DATA FOR THIS EXERCISE:

____________

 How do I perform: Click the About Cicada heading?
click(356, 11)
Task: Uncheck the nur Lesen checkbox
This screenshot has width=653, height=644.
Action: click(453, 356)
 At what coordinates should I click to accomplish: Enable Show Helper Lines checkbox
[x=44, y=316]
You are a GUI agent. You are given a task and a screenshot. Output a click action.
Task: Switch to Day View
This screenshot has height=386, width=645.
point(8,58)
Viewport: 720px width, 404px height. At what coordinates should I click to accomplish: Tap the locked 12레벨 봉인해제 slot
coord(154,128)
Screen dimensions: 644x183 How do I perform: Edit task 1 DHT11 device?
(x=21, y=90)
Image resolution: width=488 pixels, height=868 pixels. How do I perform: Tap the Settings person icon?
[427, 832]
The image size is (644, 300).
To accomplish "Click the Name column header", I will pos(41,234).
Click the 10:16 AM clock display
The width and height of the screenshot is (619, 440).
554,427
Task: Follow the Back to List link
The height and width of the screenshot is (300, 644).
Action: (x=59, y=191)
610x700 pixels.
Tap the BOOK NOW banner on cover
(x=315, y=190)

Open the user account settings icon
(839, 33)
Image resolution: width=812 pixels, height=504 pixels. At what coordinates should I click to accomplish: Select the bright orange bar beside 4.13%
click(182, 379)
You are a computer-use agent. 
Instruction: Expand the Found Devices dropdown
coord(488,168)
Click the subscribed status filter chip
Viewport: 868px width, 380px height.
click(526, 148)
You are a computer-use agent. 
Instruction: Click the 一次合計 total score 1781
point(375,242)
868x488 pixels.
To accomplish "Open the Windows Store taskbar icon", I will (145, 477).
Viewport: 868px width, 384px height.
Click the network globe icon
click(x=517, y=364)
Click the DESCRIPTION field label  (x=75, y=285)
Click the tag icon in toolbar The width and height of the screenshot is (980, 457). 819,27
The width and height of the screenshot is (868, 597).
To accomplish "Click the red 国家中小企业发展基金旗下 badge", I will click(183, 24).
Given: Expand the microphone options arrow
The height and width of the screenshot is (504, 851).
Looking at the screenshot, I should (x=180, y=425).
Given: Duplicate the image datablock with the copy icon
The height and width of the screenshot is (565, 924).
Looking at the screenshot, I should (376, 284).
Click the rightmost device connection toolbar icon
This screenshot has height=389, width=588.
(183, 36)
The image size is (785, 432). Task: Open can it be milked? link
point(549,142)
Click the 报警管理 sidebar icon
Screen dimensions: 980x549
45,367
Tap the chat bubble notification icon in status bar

____________

PROBLEM TO WORK ON:
Within the material above, extract exactly the lines that start at the line containing "The width and height of the screenshot is (619, 440)." and stop after the line containing "The width and height of the screenshot is (868, 597).", and only those.

TASK SOLUTION:
The width and height of the screenshot is (619, 440).
554,427
Task: Follow the Back to List link
The height and width of the screenshot is (300, 644).
Action: (x=59, y=191)
610x700 pixels.
Tap the BOOK NOW banner on cover
(x=315, y=190)

Open the user account settings icon
(839, 33)
Image resolution: width=812 pixels, height=504 pixels. At what coordinates should I click to accomplish: Select the bright orange bar beside 4.13%
click(182, 379)
You are a computer-use agent. 
Instruction: Expand the Found Devices dropdown
coord(488,168)
Click the subscribed status filter chip
Viewport: 868px width, 380px height.
click(526, 148)
You are a computer-use agent. 
Instruction: Click the 一次合計 total score 1781
point(375,242)
868x488 pixels.
To accomplish "Open the Windows Store taskbar icon", I will (145, 477).
Viewport: 868px width, 384px height.
Click the network globe icon
click(x=517, y=364)
Click the DESCRIPTION field label  (x=75, y=285)
Click the tag icon in toolbar The width and height of the screenshot is (980, 457). 819,27
The width and height of the screenshot is (868, 597).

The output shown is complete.